Computer magazines weren't full of reviews like today but rather full of
electronics, software sources (that you have typed to your computer - I still
remember that some genius started to add checksum at the end of endless DATA
statements and give you a message that you have done an error in line x).

My first computer (c64) was smuggled from Austria under fathers car seat, at
age of 12 I have written my first software (due to the large amounts of cheap
games I got bored) and one of the coolest things to see were pirate intros
packed with games. At 14 I was fully proficient with Amiga and Atari ST.
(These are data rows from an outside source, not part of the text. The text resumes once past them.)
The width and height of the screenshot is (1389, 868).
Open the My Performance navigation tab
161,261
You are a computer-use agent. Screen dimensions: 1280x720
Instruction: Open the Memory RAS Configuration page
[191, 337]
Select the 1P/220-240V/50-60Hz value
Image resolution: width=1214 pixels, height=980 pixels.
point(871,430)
Those were different times, we didnt have 30 types of chocolate bars, zillions
of different toys but we had a lot of imagination. Now, my country... the
consumption has completely destroyed public morale, innovation and will to
actually do something else than be pretty (boys included) and fit and well
dressed at youth time, having latest phone and likes on your FB account. I had
unique chance to see two very different parts of how society functions and I
think we, as humans, are on wrong path.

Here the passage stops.